### RAW RECORDS
● ● ● ● ● ● ●

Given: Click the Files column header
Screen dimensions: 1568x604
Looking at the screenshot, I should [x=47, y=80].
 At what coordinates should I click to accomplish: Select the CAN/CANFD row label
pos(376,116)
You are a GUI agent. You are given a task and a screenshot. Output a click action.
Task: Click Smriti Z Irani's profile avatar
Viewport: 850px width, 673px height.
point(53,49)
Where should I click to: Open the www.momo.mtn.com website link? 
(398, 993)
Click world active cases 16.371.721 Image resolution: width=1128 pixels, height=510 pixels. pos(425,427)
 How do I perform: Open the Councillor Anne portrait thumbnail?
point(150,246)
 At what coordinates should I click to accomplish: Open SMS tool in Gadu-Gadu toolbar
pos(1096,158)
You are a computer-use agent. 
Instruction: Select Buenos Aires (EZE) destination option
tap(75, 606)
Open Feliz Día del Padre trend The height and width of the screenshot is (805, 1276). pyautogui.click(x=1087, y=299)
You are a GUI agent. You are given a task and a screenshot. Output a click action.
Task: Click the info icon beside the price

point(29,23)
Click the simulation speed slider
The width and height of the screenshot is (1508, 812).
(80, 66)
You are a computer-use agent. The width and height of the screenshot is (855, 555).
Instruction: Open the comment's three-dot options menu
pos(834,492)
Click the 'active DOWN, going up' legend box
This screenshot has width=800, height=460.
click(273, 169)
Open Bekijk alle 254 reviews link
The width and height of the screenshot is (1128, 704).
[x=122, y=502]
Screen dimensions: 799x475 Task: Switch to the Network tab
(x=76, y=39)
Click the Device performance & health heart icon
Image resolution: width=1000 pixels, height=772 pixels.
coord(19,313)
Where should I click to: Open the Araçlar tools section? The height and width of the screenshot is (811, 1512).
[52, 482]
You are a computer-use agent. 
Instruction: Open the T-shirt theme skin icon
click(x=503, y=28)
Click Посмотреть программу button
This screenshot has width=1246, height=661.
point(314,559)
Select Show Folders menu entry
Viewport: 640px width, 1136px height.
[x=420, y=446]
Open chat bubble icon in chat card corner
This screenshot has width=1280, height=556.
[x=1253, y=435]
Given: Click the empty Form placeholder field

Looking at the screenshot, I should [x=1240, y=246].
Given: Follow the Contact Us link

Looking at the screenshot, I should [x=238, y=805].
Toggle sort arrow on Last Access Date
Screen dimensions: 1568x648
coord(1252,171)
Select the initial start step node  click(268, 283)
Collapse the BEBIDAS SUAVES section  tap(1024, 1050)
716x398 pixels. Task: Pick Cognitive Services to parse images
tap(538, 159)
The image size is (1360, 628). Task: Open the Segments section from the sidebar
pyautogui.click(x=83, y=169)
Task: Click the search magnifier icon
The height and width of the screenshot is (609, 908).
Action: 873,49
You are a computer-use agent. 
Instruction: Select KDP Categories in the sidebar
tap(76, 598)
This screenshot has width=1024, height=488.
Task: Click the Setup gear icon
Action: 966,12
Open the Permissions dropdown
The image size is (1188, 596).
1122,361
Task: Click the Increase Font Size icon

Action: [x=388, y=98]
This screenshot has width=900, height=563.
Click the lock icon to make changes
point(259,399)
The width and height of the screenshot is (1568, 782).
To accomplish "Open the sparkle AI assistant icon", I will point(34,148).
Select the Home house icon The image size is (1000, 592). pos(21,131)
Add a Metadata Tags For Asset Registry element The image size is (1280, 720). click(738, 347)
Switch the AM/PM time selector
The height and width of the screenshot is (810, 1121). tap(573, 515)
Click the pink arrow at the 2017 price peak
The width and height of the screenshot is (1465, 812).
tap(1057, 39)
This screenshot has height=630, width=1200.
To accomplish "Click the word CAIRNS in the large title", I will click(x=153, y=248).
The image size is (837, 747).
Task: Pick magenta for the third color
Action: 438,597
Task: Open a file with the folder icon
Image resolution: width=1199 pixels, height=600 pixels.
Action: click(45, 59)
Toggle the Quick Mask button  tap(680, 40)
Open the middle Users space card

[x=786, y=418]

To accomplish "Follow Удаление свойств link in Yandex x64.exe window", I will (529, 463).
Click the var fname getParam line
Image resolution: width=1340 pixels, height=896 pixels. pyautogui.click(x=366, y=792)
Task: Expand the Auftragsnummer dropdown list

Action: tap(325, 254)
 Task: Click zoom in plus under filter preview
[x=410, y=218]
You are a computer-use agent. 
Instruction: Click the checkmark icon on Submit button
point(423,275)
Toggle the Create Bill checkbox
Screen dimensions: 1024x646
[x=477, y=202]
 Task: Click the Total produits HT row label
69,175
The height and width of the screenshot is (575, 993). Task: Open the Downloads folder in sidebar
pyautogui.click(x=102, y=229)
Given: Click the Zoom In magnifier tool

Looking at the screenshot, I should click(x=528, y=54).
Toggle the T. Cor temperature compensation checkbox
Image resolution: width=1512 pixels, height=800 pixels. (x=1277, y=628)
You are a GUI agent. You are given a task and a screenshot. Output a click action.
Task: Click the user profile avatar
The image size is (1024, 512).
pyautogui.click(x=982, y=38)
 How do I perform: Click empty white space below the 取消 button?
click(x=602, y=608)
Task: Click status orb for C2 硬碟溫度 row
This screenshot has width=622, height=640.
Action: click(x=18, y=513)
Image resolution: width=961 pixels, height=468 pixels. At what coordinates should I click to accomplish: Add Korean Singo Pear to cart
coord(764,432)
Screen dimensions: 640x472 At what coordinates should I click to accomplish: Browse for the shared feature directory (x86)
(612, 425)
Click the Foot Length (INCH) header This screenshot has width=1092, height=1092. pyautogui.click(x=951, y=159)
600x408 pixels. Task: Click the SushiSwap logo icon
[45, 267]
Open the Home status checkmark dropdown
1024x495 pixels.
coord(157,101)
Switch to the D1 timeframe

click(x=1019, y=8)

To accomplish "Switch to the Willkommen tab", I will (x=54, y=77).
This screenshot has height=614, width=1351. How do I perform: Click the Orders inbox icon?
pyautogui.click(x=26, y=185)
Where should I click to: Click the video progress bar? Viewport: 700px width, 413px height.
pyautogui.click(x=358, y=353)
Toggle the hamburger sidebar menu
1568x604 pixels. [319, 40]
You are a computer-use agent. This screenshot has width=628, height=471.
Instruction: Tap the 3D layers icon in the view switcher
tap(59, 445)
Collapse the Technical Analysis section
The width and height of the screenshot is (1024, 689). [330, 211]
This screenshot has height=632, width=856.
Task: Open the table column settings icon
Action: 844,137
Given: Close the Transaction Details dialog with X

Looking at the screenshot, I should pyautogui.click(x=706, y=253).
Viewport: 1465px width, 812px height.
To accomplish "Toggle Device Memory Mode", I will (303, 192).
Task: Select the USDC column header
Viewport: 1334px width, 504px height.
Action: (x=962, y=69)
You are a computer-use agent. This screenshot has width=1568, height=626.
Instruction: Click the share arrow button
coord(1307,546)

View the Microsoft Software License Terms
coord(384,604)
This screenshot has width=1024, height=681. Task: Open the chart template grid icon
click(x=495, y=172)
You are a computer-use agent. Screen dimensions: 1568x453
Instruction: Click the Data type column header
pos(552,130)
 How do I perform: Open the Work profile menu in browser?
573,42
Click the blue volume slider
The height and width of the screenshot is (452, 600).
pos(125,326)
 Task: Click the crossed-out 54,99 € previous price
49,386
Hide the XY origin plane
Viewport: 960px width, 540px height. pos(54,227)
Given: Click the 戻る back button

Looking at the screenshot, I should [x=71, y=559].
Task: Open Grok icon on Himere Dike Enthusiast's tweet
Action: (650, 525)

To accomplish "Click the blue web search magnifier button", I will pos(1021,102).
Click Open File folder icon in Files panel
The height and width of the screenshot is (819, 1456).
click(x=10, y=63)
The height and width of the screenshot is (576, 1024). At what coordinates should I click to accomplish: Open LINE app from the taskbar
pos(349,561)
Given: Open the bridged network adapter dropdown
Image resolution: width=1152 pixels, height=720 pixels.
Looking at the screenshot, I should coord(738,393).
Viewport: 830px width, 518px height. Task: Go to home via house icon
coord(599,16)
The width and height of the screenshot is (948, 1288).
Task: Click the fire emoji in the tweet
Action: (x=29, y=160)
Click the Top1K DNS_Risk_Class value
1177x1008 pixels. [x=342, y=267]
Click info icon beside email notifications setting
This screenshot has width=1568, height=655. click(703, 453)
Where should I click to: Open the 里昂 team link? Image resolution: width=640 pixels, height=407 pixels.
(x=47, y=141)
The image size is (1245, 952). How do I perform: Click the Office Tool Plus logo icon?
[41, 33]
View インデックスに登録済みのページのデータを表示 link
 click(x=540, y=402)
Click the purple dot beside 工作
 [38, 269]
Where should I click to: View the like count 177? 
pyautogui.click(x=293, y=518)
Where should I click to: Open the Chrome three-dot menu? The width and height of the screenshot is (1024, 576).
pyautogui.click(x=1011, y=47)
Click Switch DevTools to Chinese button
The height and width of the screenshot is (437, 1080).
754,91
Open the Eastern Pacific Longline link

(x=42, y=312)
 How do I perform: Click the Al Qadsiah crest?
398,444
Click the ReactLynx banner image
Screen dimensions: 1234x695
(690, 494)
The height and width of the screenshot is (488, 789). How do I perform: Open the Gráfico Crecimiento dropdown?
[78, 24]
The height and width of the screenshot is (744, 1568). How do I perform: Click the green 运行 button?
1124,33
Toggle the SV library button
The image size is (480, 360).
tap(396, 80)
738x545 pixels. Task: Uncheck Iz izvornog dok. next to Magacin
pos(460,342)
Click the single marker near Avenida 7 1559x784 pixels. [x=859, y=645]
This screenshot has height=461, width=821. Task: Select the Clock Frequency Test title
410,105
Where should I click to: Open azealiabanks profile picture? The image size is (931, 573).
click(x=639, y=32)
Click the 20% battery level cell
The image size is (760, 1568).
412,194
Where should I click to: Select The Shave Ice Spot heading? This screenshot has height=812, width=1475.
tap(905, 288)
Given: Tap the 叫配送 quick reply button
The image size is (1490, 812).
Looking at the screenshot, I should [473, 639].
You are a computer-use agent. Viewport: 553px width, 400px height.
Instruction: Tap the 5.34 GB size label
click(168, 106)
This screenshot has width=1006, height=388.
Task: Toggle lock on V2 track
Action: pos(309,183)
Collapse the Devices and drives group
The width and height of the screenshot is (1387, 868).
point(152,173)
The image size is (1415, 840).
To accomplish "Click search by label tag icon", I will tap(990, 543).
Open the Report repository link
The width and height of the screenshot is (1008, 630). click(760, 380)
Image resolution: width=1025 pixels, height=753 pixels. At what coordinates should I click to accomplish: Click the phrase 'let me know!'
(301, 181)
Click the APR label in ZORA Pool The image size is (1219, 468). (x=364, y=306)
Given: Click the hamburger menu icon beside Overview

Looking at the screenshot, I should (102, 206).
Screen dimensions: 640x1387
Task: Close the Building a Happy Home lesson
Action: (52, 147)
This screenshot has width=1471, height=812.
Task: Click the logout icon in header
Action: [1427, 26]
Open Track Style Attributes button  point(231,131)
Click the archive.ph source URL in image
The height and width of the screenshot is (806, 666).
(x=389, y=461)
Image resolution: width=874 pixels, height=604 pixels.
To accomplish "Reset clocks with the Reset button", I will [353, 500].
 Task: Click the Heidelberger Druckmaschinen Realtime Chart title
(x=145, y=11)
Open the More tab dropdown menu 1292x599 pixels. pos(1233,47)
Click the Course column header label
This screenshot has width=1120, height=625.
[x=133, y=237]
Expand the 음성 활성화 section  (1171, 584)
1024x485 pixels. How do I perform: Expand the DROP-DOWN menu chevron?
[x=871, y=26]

● ● ● ● ● ● ●

Please repeat the rows from the line with "Viewport: 1465px width, 812px height." up to and including the line with "coord(384,604)".

Viewport: 1465px width, 812px height.
To accomplish "Toggle Device Memory Mode", I will (303, 192).
Task: Select the USDC column header
Viewport: 1334px width, 504px height.
Action: (x=962, y=69)
You are a computer-use agent. This screenshot has width=1568, height=626.
Instruction: Click the share arrow button
coord(1307,546)

View the Microsoft Software License Terms
coord(384,604)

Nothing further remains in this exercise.